Sono Jamil Amirian e mi occupo di sviluppare e talvolta gestire progetti formativi e sociali. Provengo dal lavoro operativo sul campo, ma ho sempre cercato di mantenere anche un’attenzione al sistema sociale, di politica sociale e di politica in senso ampio, che costituiscono il contesto degli interventi.

Cosa ti ha portato in APIS e qual è il tuo contributo? 

L’interesse comune di tutti i soci verso la funzione della progettazione sociale. Credo che il mio contributo possa essere di valorizzare questa funzione, che spesso non è compresa, identificata e soprattutto riconosciuta nel valore che porta; si pensa che chi opera direttamente sui problemi e sui bisogni sia una risorsa preziosa (pensiamo agli educatori, ma anche adesso ai medici e agli infermieri), mentre chi si occupa di costruire le condizioni dei servizi lo sia meno, o si dà quasi per scontato che vi siano queste condizioni e i progetti si realizzino.
In questo momento, faccio anche parte del gruppo che anima e coordina un pensiero tra operatori (che abbiamo chiamato “cantieri”), in cui ci stiamo assumendo il compito di dare forma a analisi e proposte a partire dalla nostra esperienza di progettisti.

Dati archiviati:
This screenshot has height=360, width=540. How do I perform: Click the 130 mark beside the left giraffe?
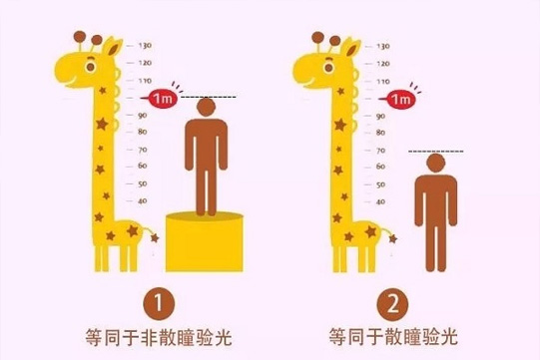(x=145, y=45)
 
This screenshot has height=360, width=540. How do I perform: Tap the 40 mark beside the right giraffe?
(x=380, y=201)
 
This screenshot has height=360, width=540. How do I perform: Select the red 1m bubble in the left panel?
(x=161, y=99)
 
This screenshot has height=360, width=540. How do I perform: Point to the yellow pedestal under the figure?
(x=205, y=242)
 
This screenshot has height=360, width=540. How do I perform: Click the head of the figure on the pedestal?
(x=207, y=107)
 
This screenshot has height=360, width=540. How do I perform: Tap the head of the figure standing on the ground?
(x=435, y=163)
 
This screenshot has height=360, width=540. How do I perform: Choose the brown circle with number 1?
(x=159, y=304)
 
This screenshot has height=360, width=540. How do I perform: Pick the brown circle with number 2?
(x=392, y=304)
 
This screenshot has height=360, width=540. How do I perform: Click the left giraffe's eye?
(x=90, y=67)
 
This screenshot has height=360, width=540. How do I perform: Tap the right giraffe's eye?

--

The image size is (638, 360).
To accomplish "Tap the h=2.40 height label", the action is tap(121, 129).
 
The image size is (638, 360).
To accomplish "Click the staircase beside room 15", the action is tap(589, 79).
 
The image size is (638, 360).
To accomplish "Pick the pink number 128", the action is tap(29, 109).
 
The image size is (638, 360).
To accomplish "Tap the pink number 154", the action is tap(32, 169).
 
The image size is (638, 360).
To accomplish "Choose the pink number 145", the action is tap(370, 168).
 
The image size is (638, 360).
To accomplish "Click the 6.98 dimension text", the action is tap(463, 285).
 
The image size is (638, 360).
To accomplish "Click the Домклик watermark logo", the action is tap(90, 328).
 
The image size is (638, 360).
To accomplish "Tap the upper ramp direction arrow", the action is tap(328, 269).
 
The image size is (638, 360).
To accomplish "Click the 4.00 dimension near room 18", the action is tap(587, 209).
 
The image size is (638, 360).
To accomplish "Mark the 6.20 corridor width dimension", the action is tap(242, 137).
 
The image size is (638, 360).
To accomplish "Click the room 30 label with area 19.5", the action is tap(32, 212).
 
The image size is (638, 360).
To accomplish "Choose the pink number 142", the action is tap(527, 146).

* * *

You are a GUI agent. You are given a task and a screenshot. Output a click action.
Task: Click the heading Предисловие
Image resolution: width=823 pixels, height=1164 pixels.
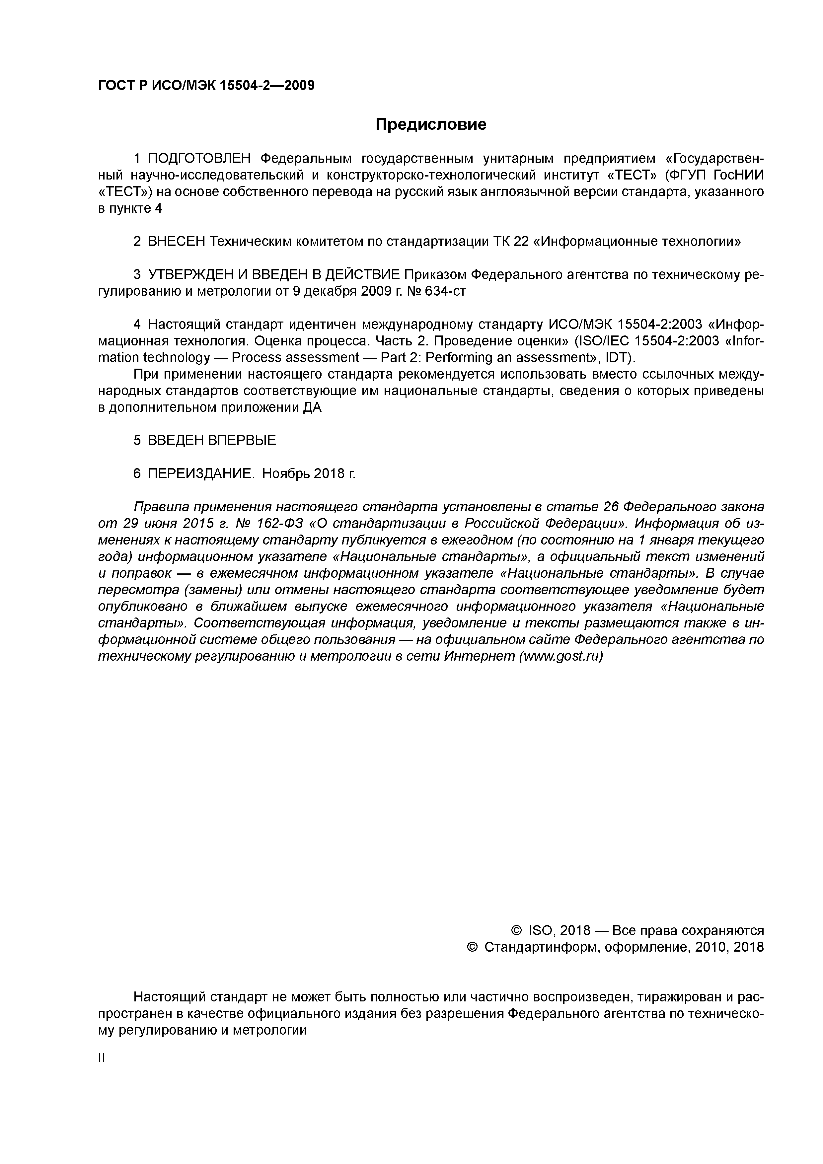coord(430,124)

Da fare: Secondo il testo da analizzare, come è stato chiamato il gruppo che anima e coordina un pensiero tra operatori? Rispondi, per favore, con una sola parola.

Risposta: Cantieri